> [Text provided]:

☆ ☆ ☆ ☆ ☆ ☆ ☆

Roenicke said Gomez has the potential to be "scary" for opposing teams, but before Wednesday's game, the second-year skipper said it all depends on his plate discipline.
"We know he can play good defense," Roenicke said of Gomez. "If he gets on base, he's going to steal. It really comes down to the at-bats. Everything else is good with his game. When he's hitting well, he's great to have in the lineup."
Gomez's ability as a baserunner proved vital on Wednesday, as his steal of second base allowed him to score easily on Braun's game-winning double, which snapped an 0-for-18 slump for the reigning NL MVP Award winner.
"There aren't too many better ways [to break out of a slump] than to help your team win a game," Braun said. "Certainly not the first time I've struggled, and it won't be the last, but it's never enjoyable when you go through something like that. It's always nice to get a hit. It's that much more enjoyable when it happens in a victory in a big situation."

☆ ☆ ☆ ☆ ☆ ☆ ☆

> [Dataset excerpt]:
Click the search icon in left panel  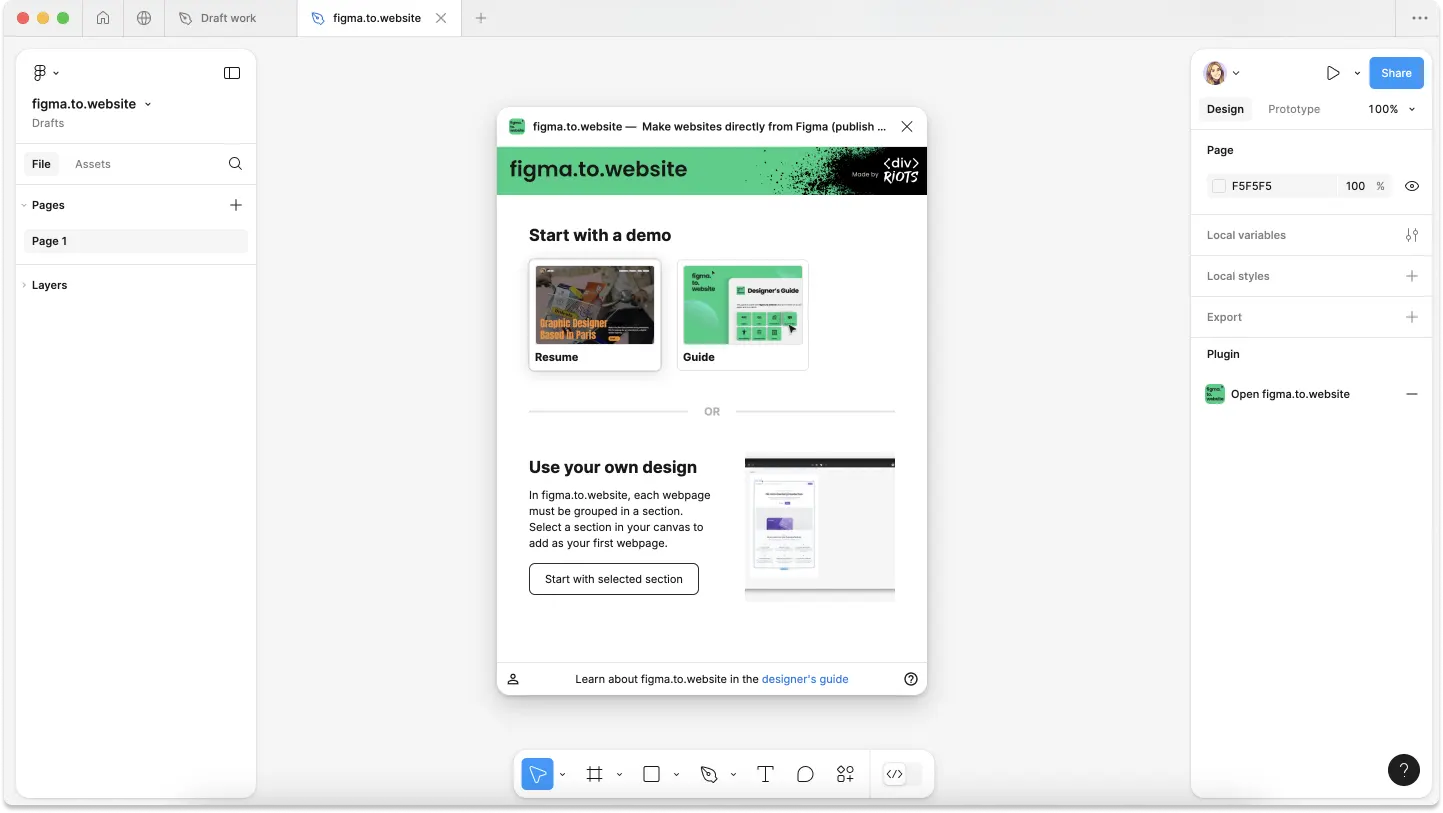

☆ ☆ ☆ ☆ ☆ ☆ ☆

> [Task description]: Continue the baseball game report above, starting immediately after its final sentence.

> [Result of the exercise]:
With Wolf out of the game, the Brewers received a solid effort from the bullpen for the second straight game, as Jose Veras and John Axford handled the seventh and eighth innings before rookie Jim Henderson earned his second save in as many days. Wednesday marked just the second time Milwaukee has won this season when trailing after seven innings, and Roenicke said it has been good to watch his team play to its potential.
"When we do play like that, we can beat any team," Roenicke said. "As good as the Reds have been, when we play good ball, we can beat the Reds. We have to carry that out. No matter where we finish out, we still need to play like that [and] have the confidence to play like that."